*What this task involves*
Pick out and copy each line in the items below that contains the word "every". Case counts.

*A block of data*
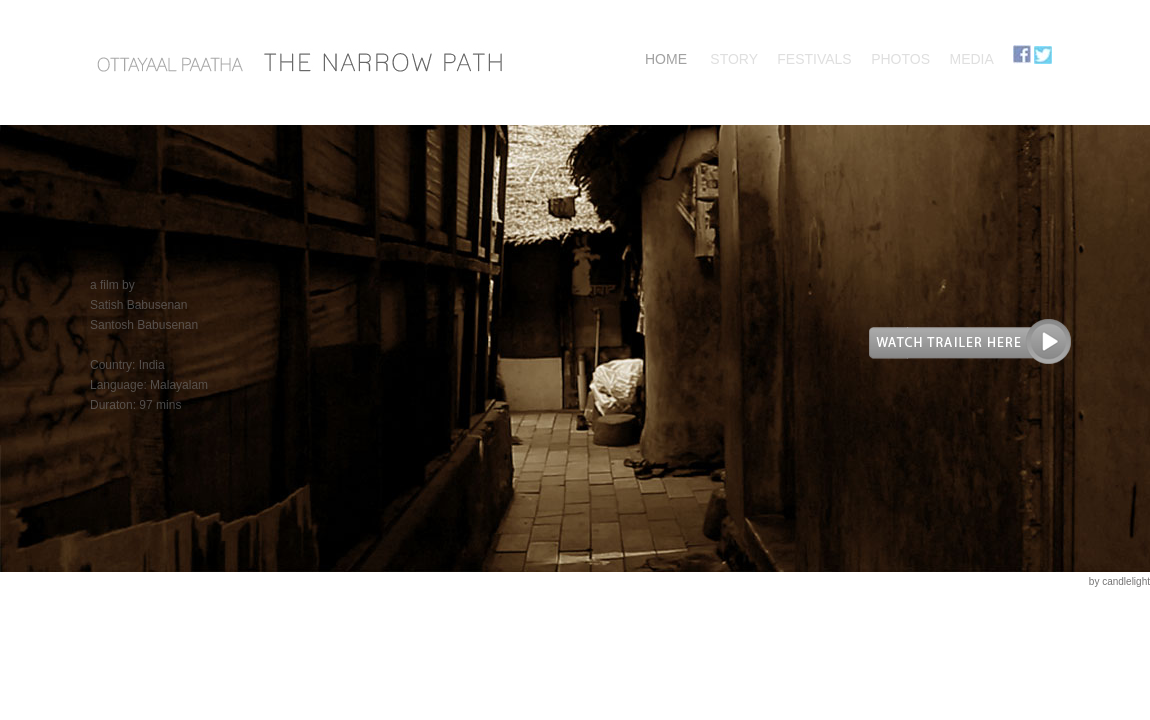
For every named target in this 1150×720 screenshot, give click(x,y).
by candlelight (1119, 581)
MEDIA (971, 59)
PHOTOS (900, 59)
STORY (733, 59)
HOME (666, 59)
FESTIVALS (814, 59)
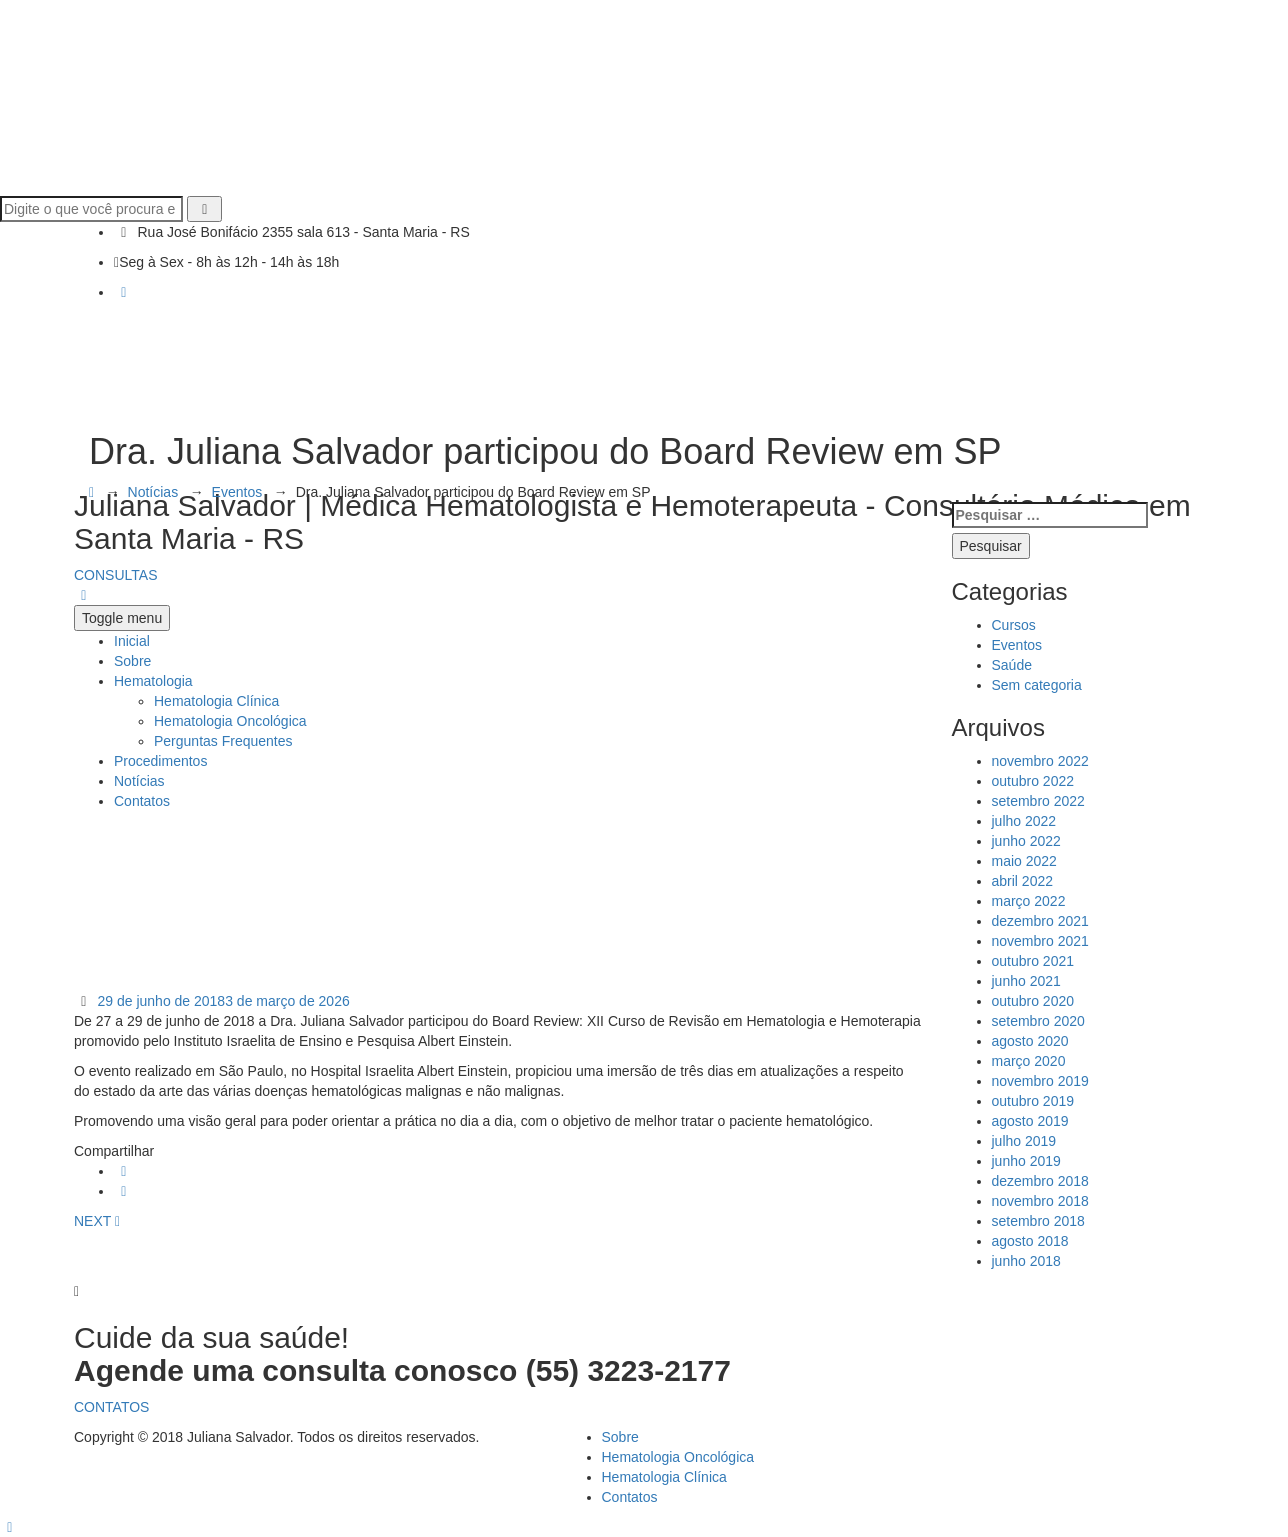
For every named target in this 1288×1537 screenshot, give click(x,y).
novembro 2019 (1040, 1081)
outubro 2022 (1033, 781)
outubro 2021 (1033, 961)
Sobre (620, 1437)
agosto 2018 (1030, 1241)
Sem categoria (1037, 685)
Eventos (1017, 645)
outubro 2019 (1033, 1101)
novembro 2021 (1040, 941)
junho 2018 (1026, 1261)
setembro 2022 (1038, 801)
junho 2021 (1026, 981)
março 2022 (1029, 901)
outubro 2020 (1033, 1001)
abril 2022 (1023, 881)
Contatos (630, 1497)
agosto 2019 (1030, 1121)
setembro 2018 (1038, 1221)
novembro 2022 (1040, 761)
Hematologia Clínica (664, 1477)
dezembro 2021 (1040, 921)
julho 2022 (1024, 821)
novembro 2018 (1040, 1201)
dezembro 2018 (1040, 1181)
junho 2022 (1026, 841)
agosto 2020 (1030, 1041)
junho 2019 (1026, 1161)
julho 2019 (1024, 1141)
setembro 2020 (1038, 1021)
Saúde (1012, 665)
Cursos (1014, 625)
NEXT (97, 1221)
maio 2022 (1024, 861)
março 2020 (1029, 1061)
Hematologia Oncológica (678, 1457)
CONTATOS (111, 1407)
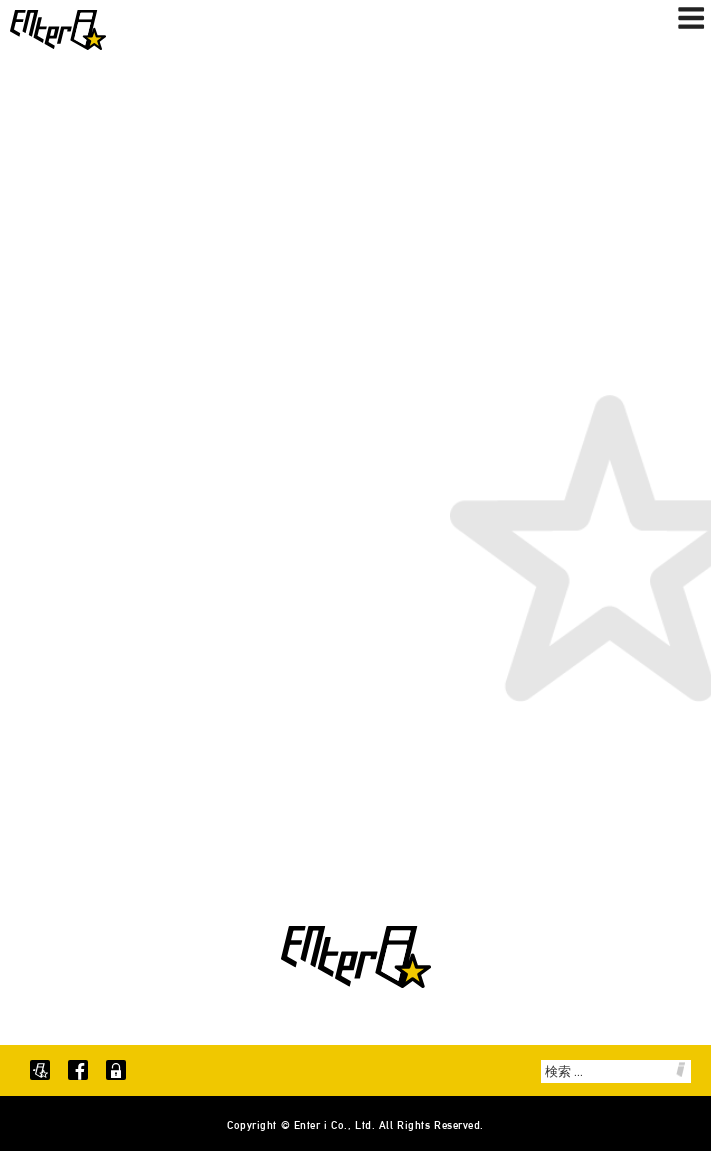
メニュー (691, 18)
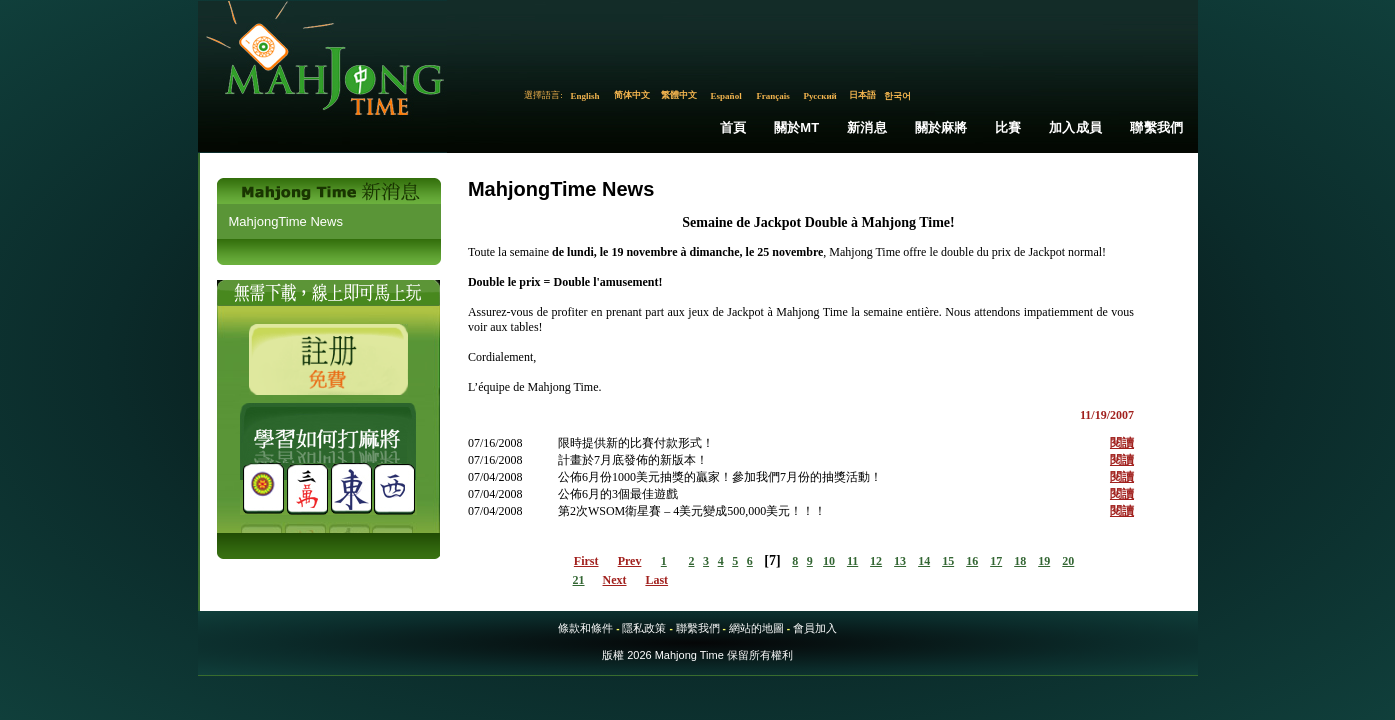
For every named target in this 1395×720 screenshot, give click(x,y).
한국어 (897, 96)
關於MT (797, 127)
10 (829, 561)
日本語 (862, 95)
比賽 (1008, 127)
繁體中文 (679, 95)
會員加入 (815, 628)
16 (972, 561)
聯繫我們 (1156, 127)
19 (1044, 561)
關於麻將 (941, 127)
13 (900, 561)
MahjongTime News (286, 221)
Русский (819, 96)
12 (876, 561)
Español (726, 96)
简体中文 (632, 95)
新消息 (867, 127)
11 (852, 561)
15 (948, 561)
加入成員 (1075, 127)
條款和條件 (585, 628)
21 (579, 580)
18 (1020, 561)
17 (996, 561)
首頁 (733, 127)
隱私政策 (644, 628)
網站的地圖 (756, 628)
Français (773, 96)
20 (1068, 561)
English (585, 96)
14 (924, 561)
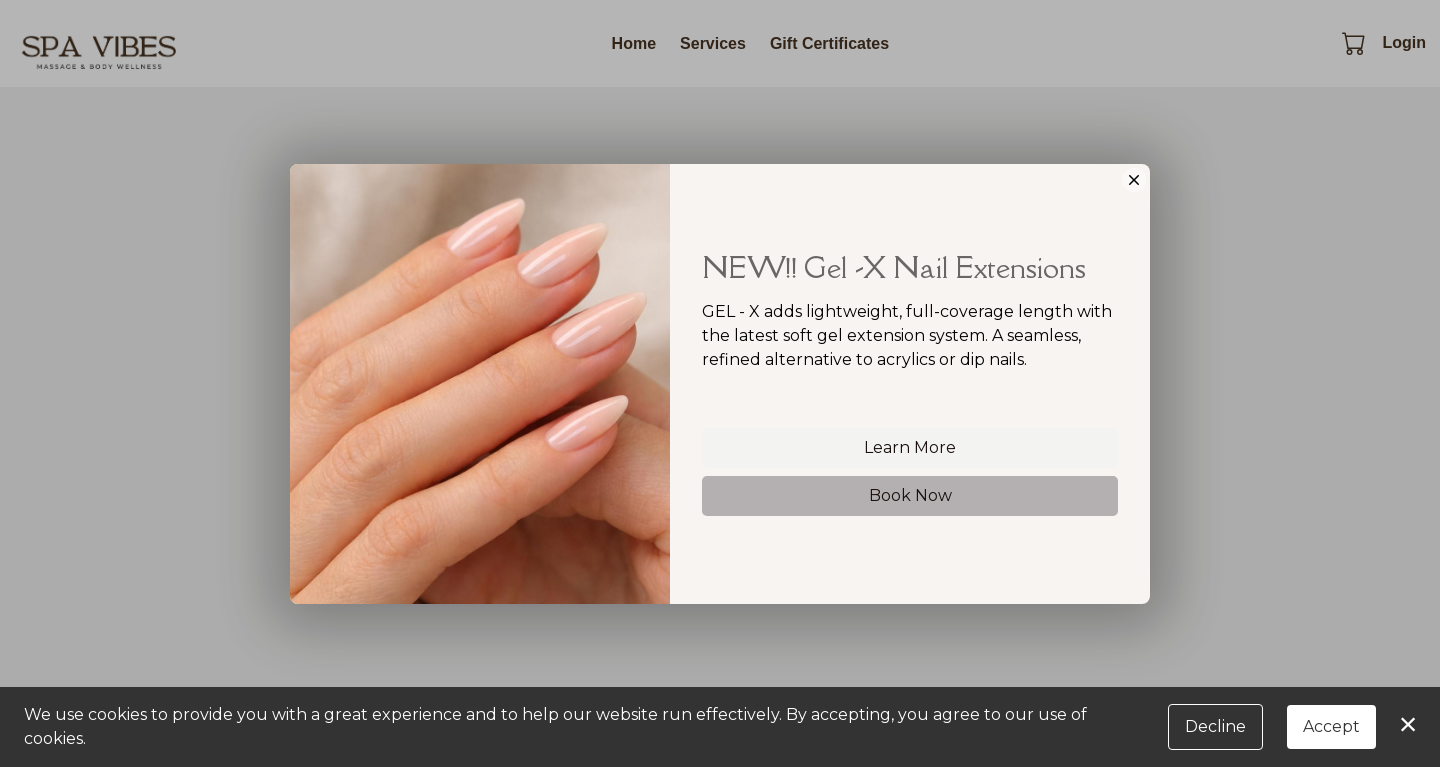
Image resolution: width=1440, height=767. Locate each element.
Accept (1331, 726)
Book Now (910, 496)
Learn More (910, 448)
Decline (1215, 726)
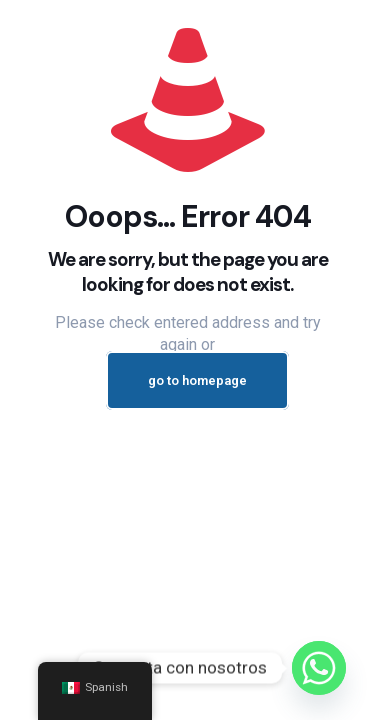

*Output*
For every named target in this 1150×720 screenshot, give click(x,y).
For every named target in this 1288×1537 screenshot, give click(x,y).
For every named target in this 1395×720 screenshot, give click(x,y).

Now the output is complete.